I remember our school being adapted in the summer because a new student with a walking frame was transferring. It wasn't a particularly new school. They adjusted the stair case - made it narrower, and introduced a one-way system - to make it doable.

They should be finding a way for her to attend her subjects. Her missing them just isn't okay, and sending her home is terrible!

mum382013 Wed 27-Feb-13 21:50:07

i think they hope we will change schools

IAmLouisWalsh Wed 27-Feb-13 21:50:42

Food tech rooms are a bugger to relocate because of requirements about sinks, gas points etc. We would love to move ours but there just isn't the money to do it.

Despite our best efforts, we have only managed limited wheelchair accessibility for the school, because the fabric of the building just won't support it.

blackeyedsusan Wed 27-Feb-13 21:51:30

you can make a complaint about the parking and the disabled toilet, citing them as reasonable adjustments. the children's primary school has wheelchair lifts at two of the 3 changes of level. the other one has an alternate route as it is a bit aawkward. they get few wheelchai users, so when they need to they swap the classrooms around to put the wheelchair users in the accessible ones.

mum382013 Wed 27-Feb-13 21:52:59

i wouldnt mind if i felt they really couldnt do it but i think they can but dont want to.
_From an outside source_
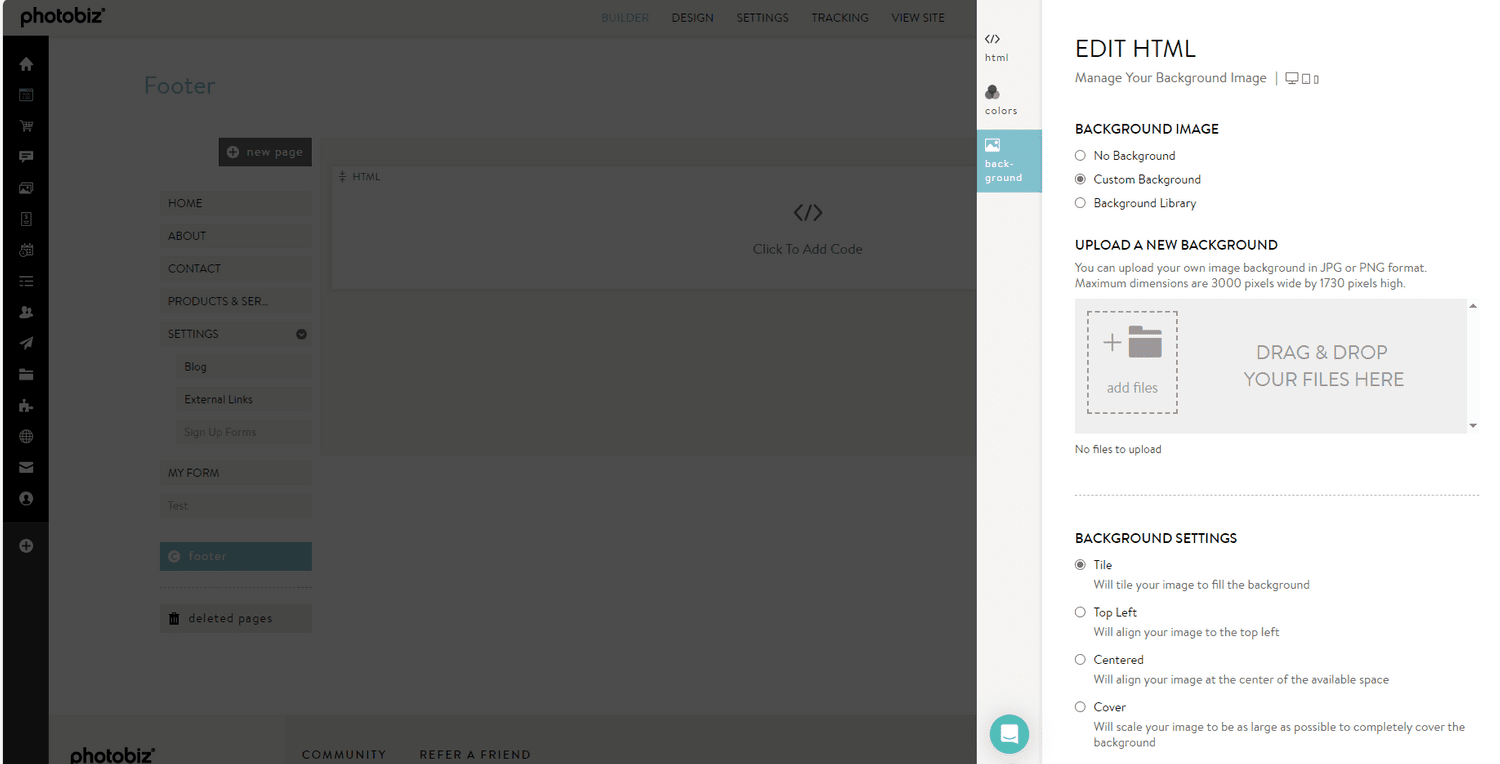Image resolution: width=1500 pixels, height=764 pixels.
Task: Choose the Background Library option
Action: (1080, 203)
I have made a complaint so will see if anything changes.

quoteunquote Wed 27-Feb-13 21:53:08

Make sure Ofsted know, about the school inability to meet your daughter needs.

mum382013 Wed 27-Feb-13 21:53:56

i just wish they school had made as much effort as yours Iamlouiswalsh.

tethersend Wed 27-Feb-13 21:54:23

No, the school are in breach of The Equality Act by suggesting that your DD should stay at home and not offering her the same curriculum as able-bodied children.

Leaving aside the travesty of the destruction of the Building Schools for the Future scheme, schools are not allowed to discriminate in this way.

1. Reasonable adjustments for disabled people

Schools have a continuing duty to ‘make reasonable adjustments’. This may involve treating disabled pupils ‘more favourably’ than non-disabled pupils. The duty contains three requirements:
• changing your provisions, criteria or practices;
• making changes to overcome barriers created by the physical features of the premises;
• providing auxiliary aids and services – this is a new duty and further details will be provided in the final guidance.

All schools have to make adjustments in relation to:
• the arrangements you make for deciding who you offer admission to;
• the way you provide education;
• the way you give access to a benefit, facility or service.

3. Providing education and access to any benefit, service or facility

A school must not:
• discriminate in the way it provides education for a pupil;
• discriminate in the way it gives a pupil access to any benefit, facility or service;
• refuse to provide education for a pupil for discriminatory reasons;
• refuse to give a pupil access to a benefit, facility or service;
• harass a pupil;
• victimise a pupil.

4. Exclusions

Schools must not discriminate against pupils when making exclusion decisions. Reasons for exclusion must not be the protected characteristic. Any exclusions based on behaviour, should be consistently applied to those with or without a protected characteristic.

The procedures used for deciding what punishment a pupil will receive and for investigating incidents must not discriminate against pupils with a particular protected characteristic.

Essentially, by asking your DD to stay at home, they are excluding her due to her disability.